Les populations de truites sauvages ont besoin d'une eau froide et bien oxygénée, d'un fond propre et d'une bonne couverture piscicole. En Virginie, la plupart des pertes d'habitat de la truite sont dues à l'augmentation de la température des cours d'eau, à l'envasement et à l'altération du lit des cours d'eau.

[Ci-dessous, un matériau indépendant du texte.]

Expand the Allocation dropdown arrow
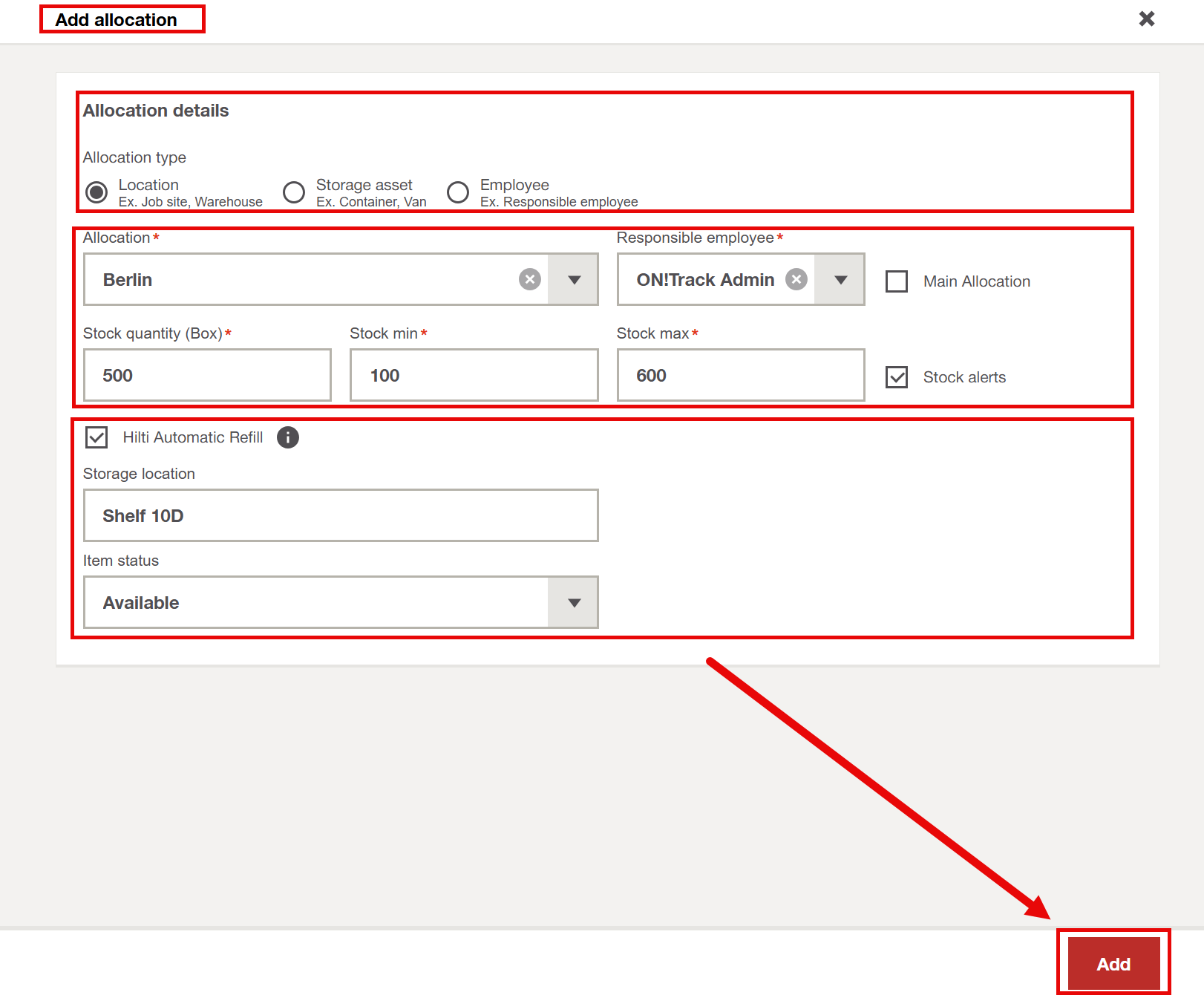The image size is (1204, 995). point(574,280)
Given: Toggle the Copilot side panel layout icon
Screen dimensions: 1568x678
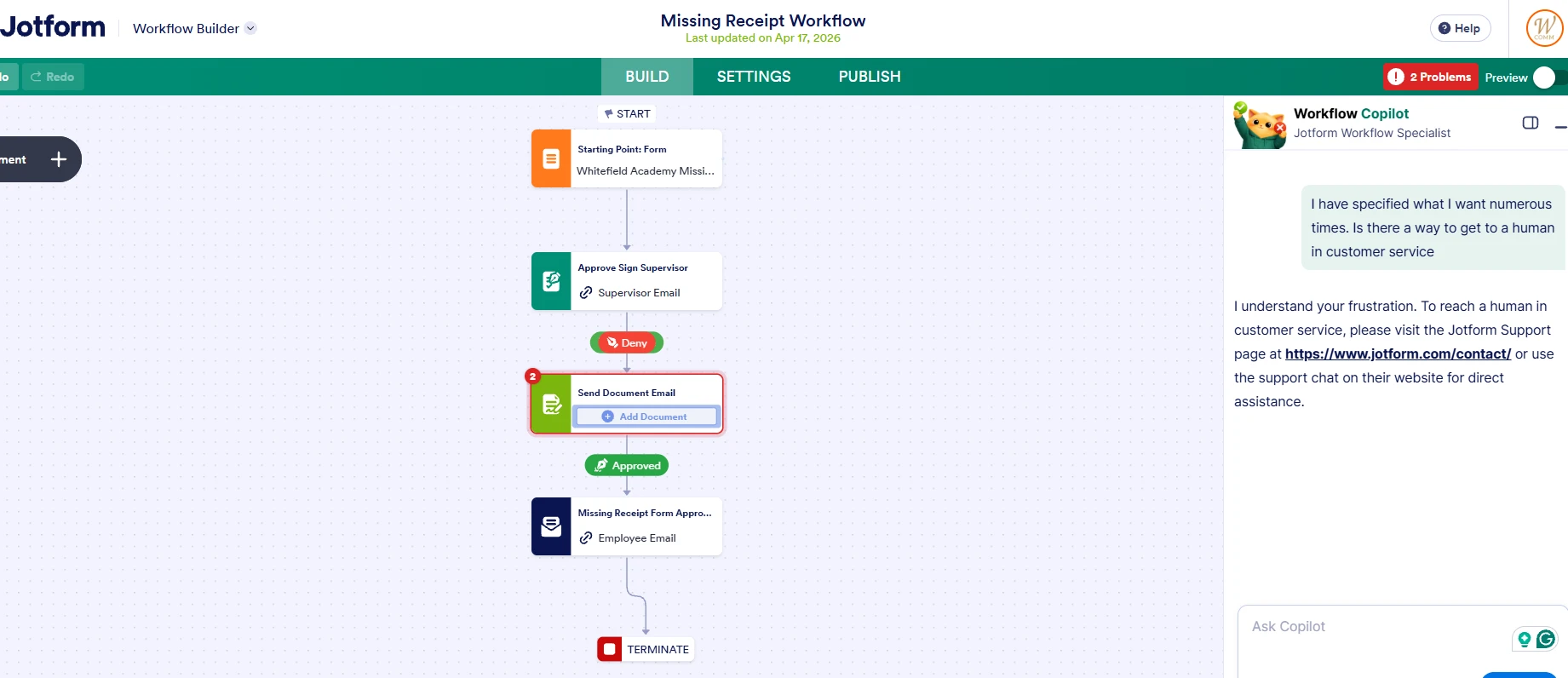Looking at the screenshot, I should [1530, 123].
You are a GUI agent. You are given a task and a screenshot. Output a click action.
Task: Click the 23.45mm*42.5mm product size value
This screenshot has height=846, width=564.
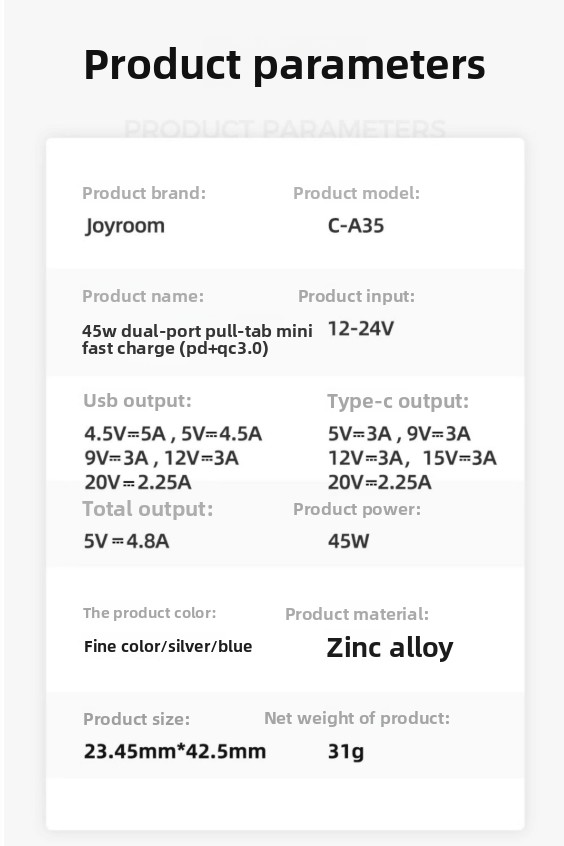(175, 751)
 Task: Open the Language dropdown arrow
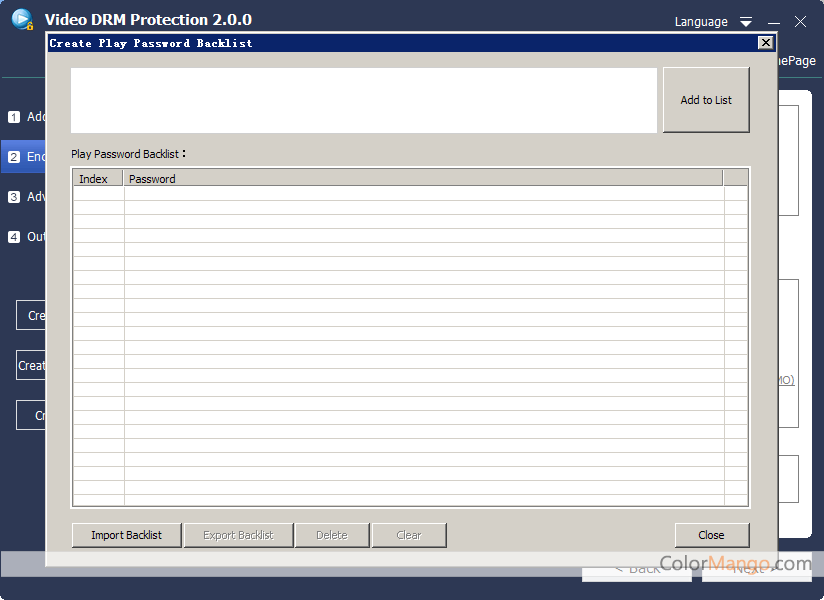tap(746, 22)
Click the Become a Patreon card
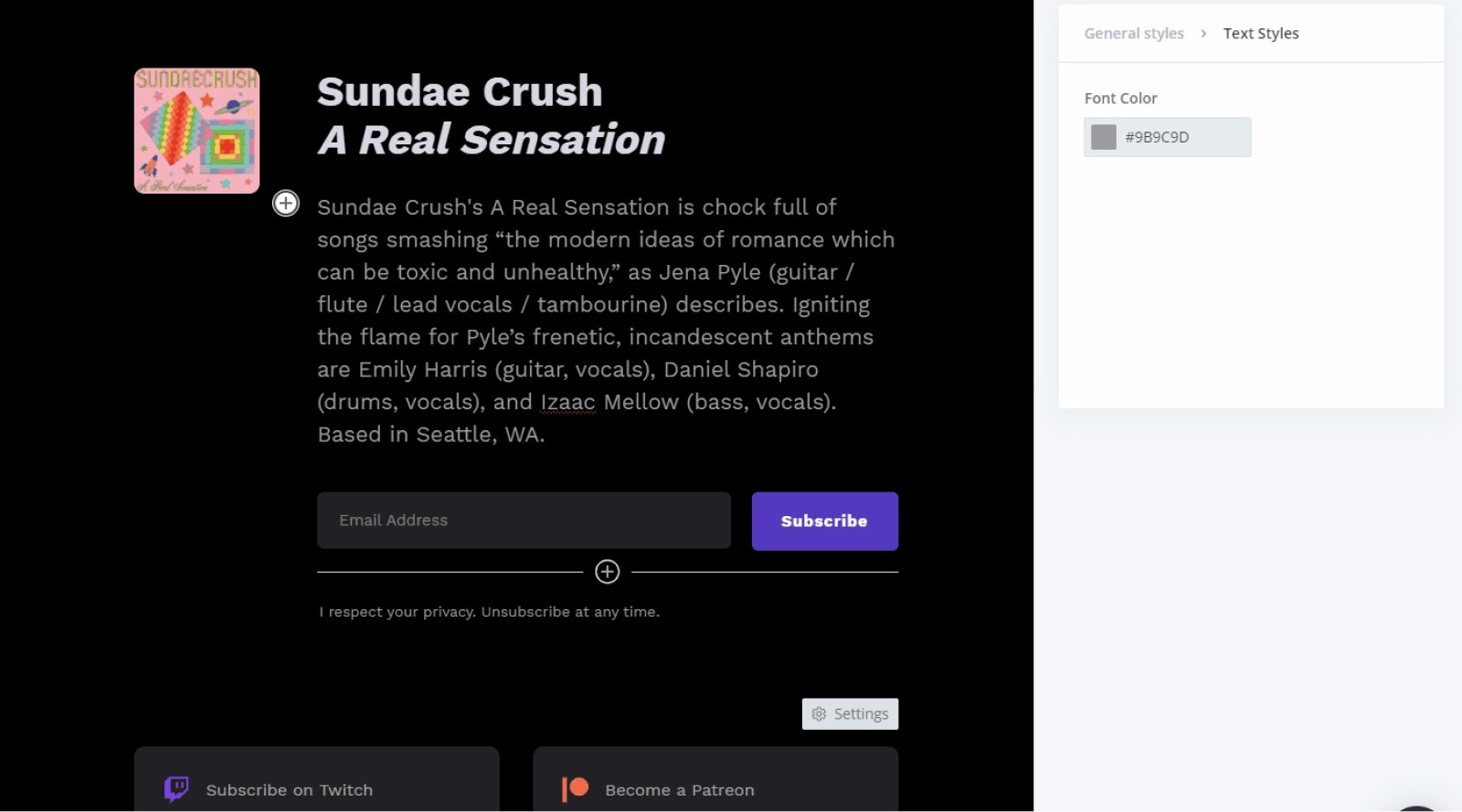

Les exigences en matière de température de l'eau sont peut-être le facteur le plus critique auquel sont confrontées les populations de truites de Virginie, et le climat généralement chaud de l'État et les débits estivaux normalement faibles n'arrangent pas la situation. La plupart des cours d'eau de montagne ombragés ne dépassent pas 70°F pendant l'été, ce qui convient aux truites. L'habitat aquatique et la température adéquate de l'eau peuvent être maintenus même pendant les opérations d'exploitation forestière et agricole lorsque la végétation en bordure de cours d'eau est laissée intacte. Dans la plupart des cas, les températures maximales des cours d'eau de l'ordre de 70se situent dans la fourchette tolérable pour la truite, mais ces températures améliorent l'habitat d'autres poissons de cours d'eau contre lesquels la truite ne peut pas rivaliser.
L'envasement et d'autres formes plus directes d'altération de l'habitat, telles que la canalisation, ont également coûté à la Virginie de nombreux kilomètres d'eau à truites. L'envasement du fond des cours d'eau réduit la population d'insectes, une source importante de nourriture pour les truites. L'envasement rend également difficile la reproduction des truites. Les truites pondent leurs œufs dans le gravier du cours d'eau, et un gravier propre est nécessaire pour assurer le mouvement de l'eau oxygénée sur les œufs. Il suffit d'un quart de pouce de vase sur les œufs de truite pour entraîner une mortalité de 100 pour cent.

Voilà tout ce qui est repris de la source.